*** SUPPLIED INFORMATION ***

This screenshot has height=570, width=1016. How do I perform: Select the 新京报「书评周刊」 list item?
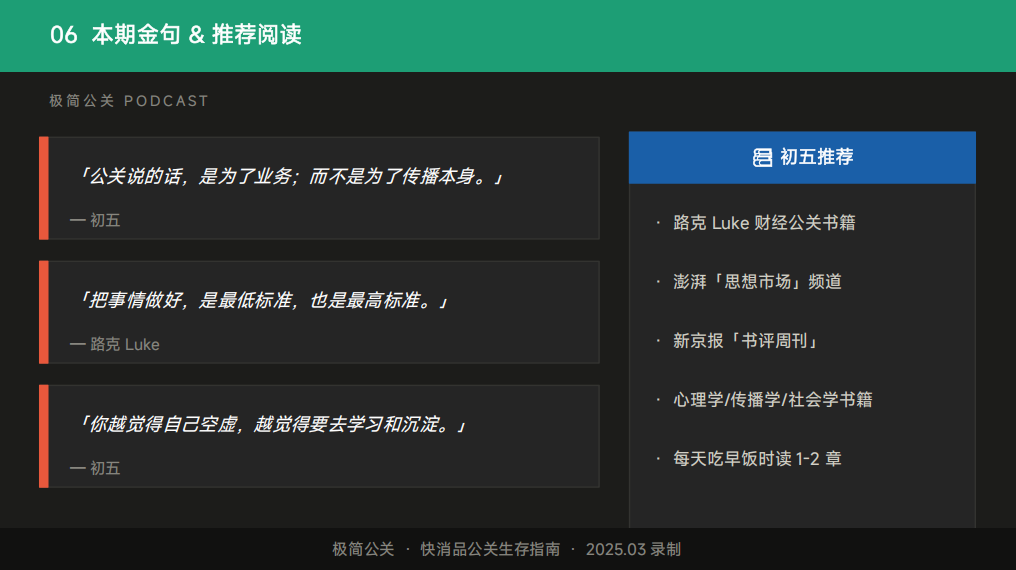(746, 341)
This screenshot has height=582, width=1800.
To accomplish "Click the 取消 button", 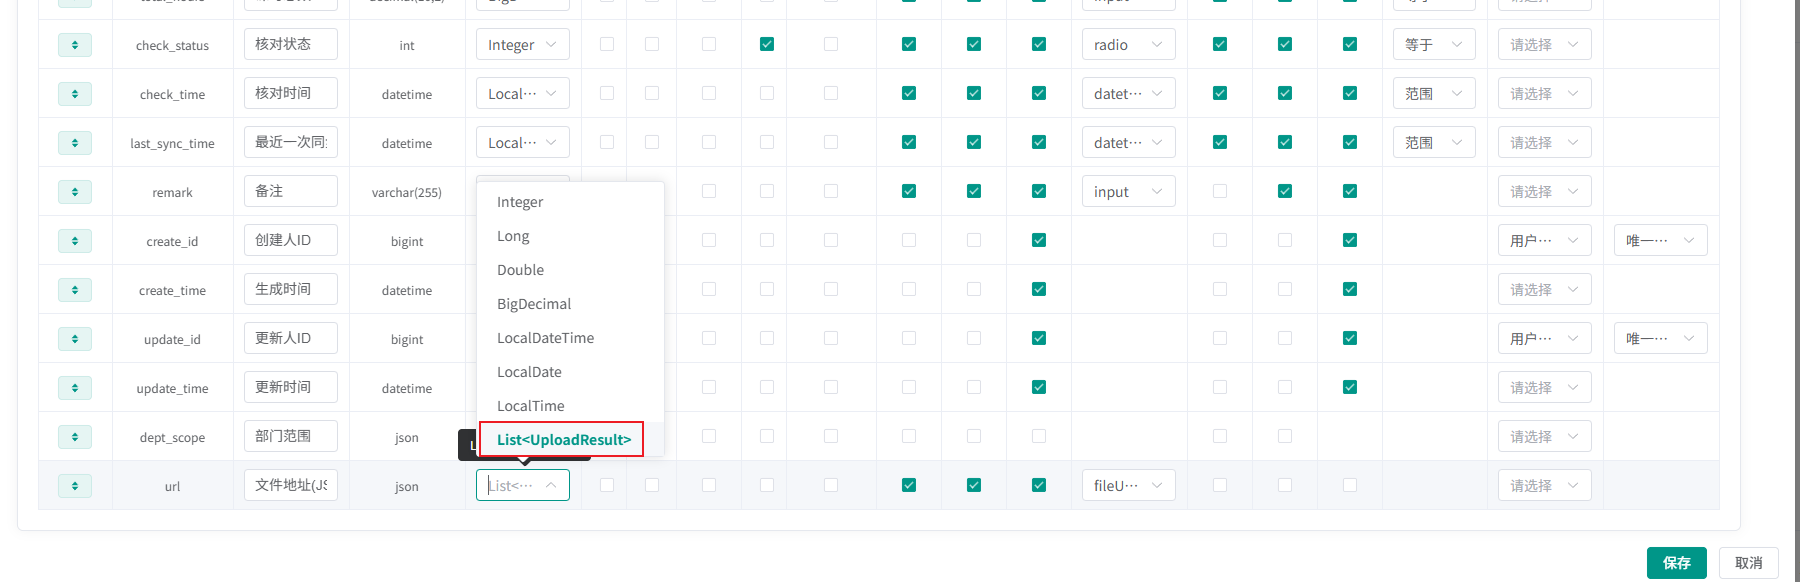I will [1748, 563].
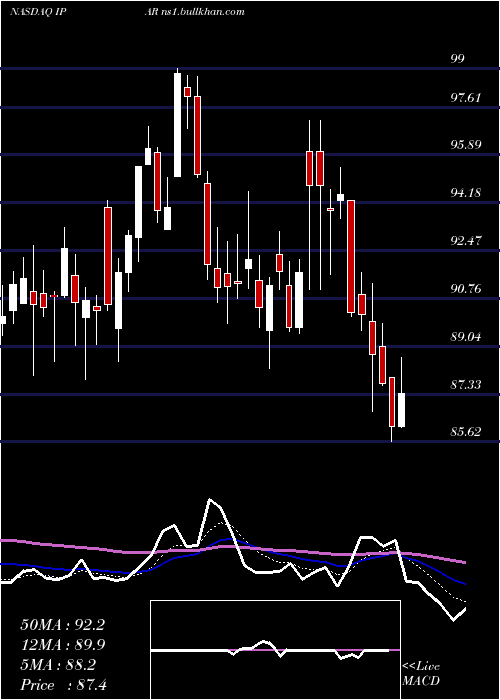
Task: Click the 99 price level label
Action: 458,59
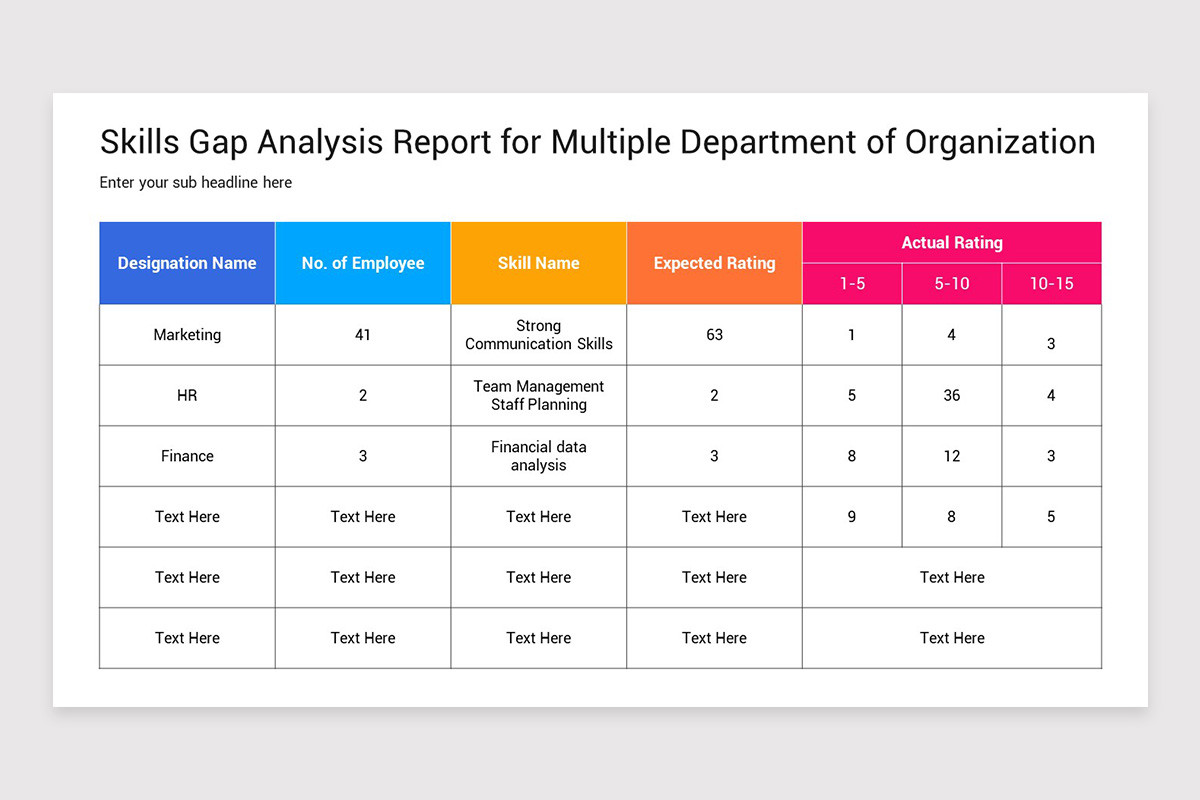Select the Financial data analysis cell
Screen dimensions: 1200x800
[538, 456]
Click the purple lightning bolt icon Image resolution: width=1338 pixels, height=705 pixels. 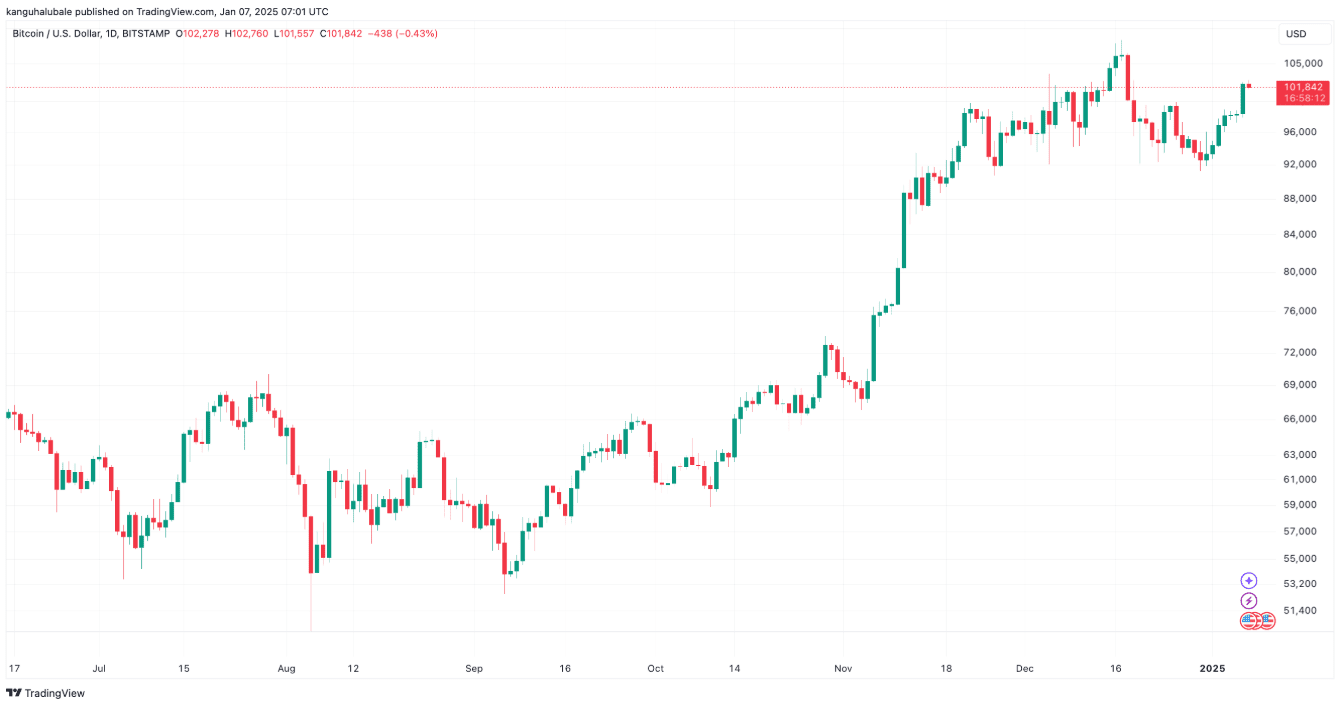pyautogui.click(x=1248, y=600)
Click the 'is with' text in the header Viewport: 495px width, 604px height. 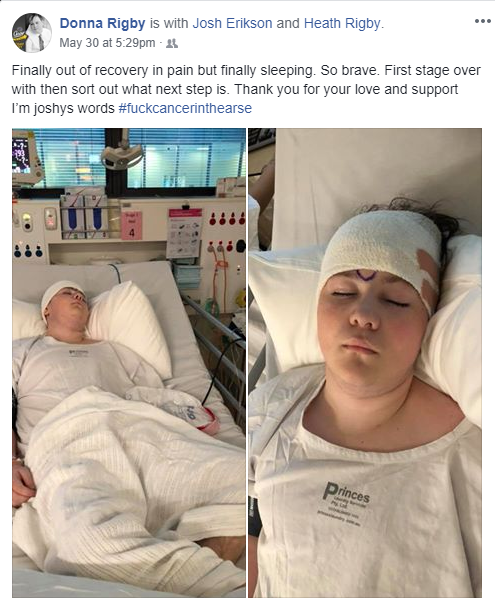click(x=169, y=23)
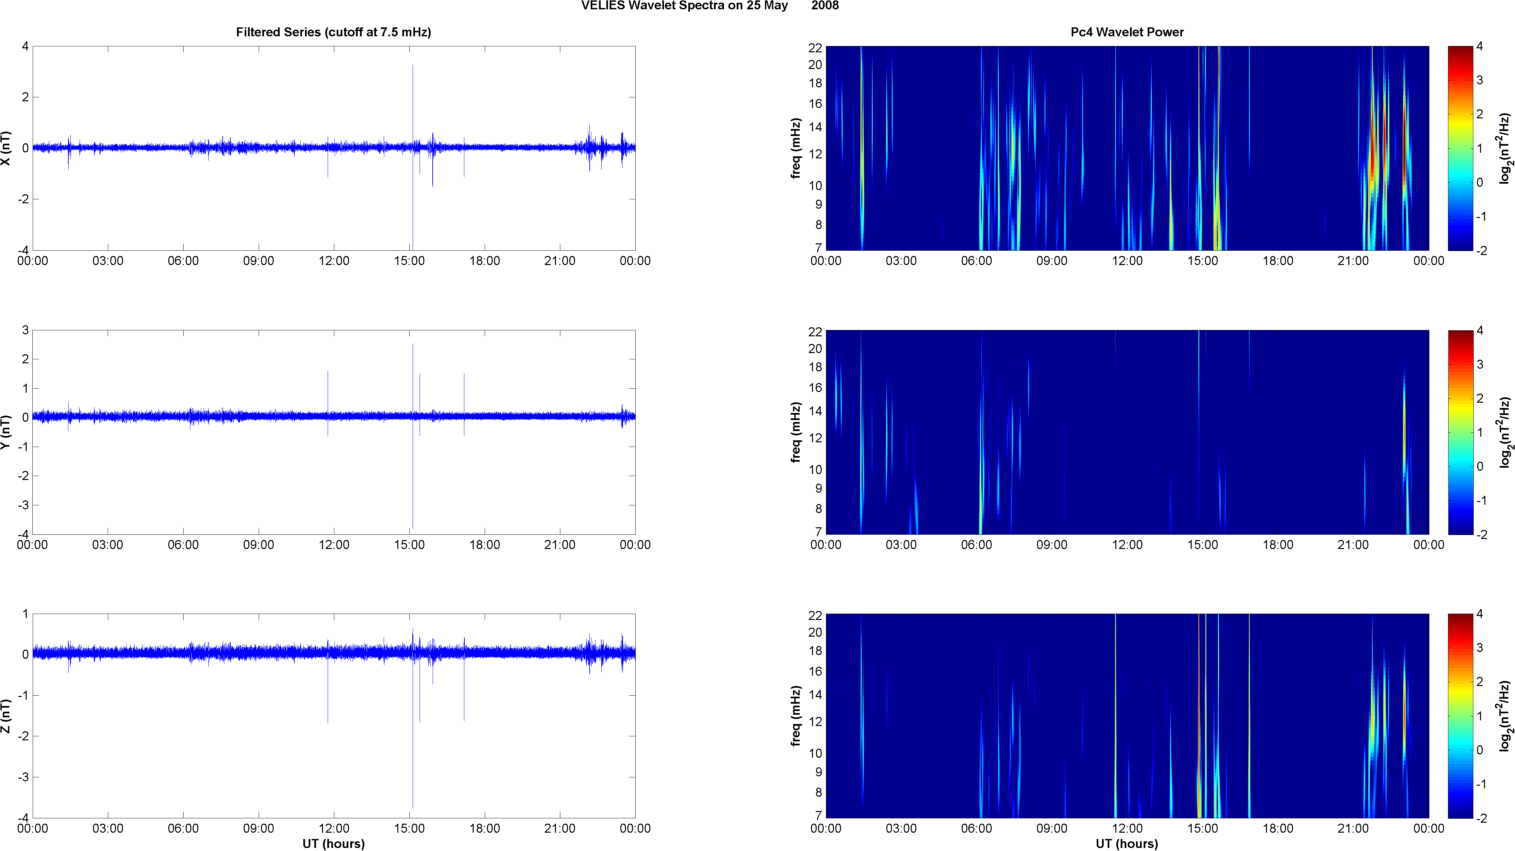This screenshot has width=1515, height=851.
Task: Click the large spike near 15:00 in Y series
Action: click(x=412, y=435)
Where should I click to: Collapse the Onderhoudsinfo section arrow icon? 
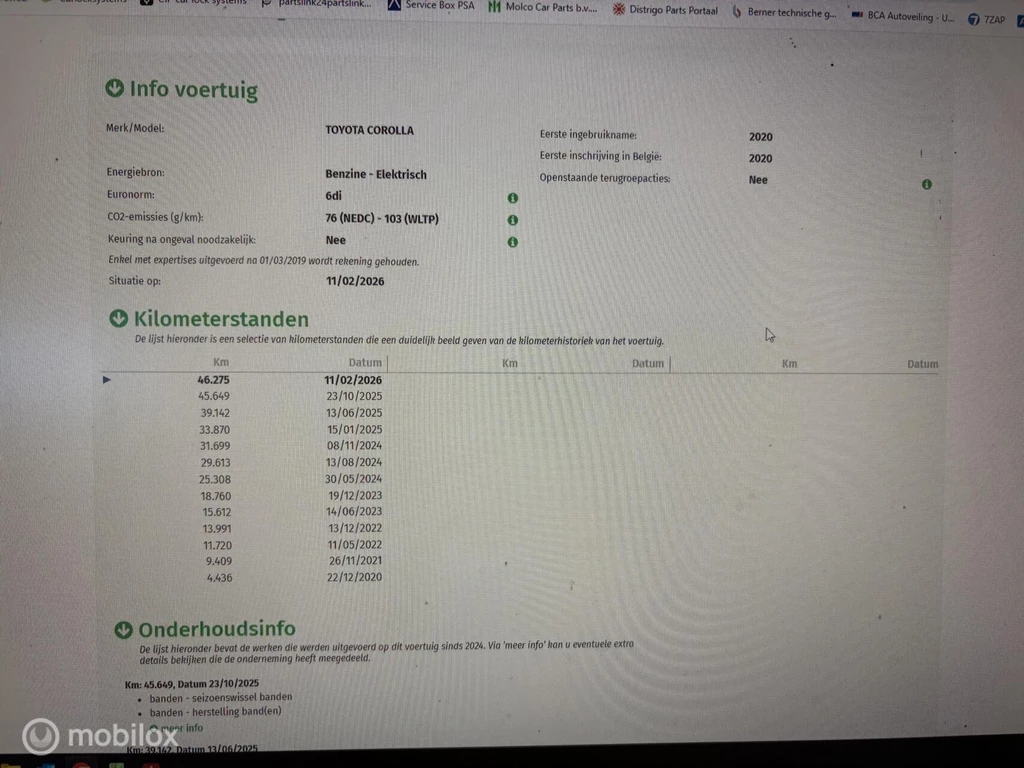tap(123, 630)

*** End of SUPPLIED INFORMATION ***

#### ASSIGNMENT
Pictures are to be omitted. The lines from the line holding "Where should I" through the closing line of the data above are to be set down exactly, and nothing more.

#### ANSWER TO THIS EXERCISE
Where should I click to: Collapse the Onderhoudsinfo section arrow icon? 
tap(123, 630)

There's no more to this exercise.